Grand Banks Yachts Limited reported net profit after tax of S$2.9 million for the six months ended 31 December 2025, down 61.2% year-on-year, as a larger proportion of lower-margin trade-in and pre-owned boats weighed on profitability despite firmer sales.
Revenue rose 6.2% year-on-year to S$71.4 million, lifting earnings per share to 1.57 Singapore cents. The board proposed an interim dividend of 0.5 Singapore cent per ordinary share; no payment date was disclosed.
Revenue growth was driven by the delivery of trade-in/pre-owned boats and increased boat-building activity at the Pasir Gudang yard. This mix shift, together with less favourable foreign-exchange rates, pulled gross profit down 19.3% to S$17.5 million and compressed the gross margin to 24.6% from 32.4% a year earlier.
Operating expenses rose 15.7% to S$12.4 million, reflecting higher boat-show, event and payroll costs, while finance charges increased following recent investments. Cash and fixed deposits fell to S$24.2 million from S$41.4 million as the group built more inventory boats and acquired trade-in vessels that are scheduled for sale in subsequent periods.
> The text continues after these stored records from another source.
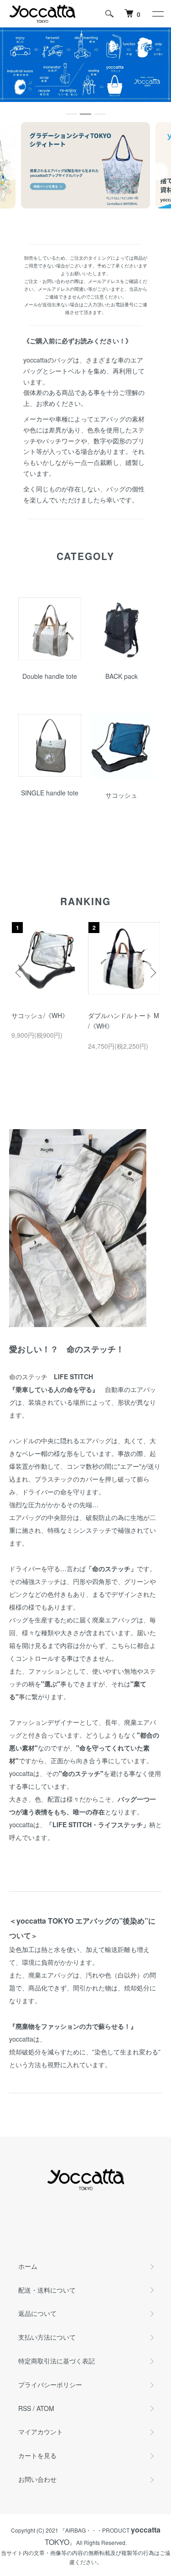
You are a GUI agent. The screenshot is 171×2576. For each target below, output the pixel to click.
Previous (11, 171)
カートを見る (37, 2455)
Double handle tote (49, 676)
During the half-year, the yacht builder completed the purchase of two land parcels at Newport Marina in Rhode Island to enhance brand presence and service capability in the Northeastern United States. It also expanded its composite manufacturing facility in Pasir Gudang and acquired the 100-foot Supermaxi Wild Oats XI—now Palm Beach XI—to test technologies earmarked for future models. These moves lifted the order book to S$144.7 million as at 31 December 2025.
Chairman Basil Chan said the company had taken “bold steps” to grow its footprint and branding and expressed confidence that returns on recent investments would materialise over the long term. Chief executive Mark Richards noted that new orders, an enlarged sales pipeline and expanded facilities in Malaysia and the United States position the group to capture future opportunities in the global luxury-yacht market.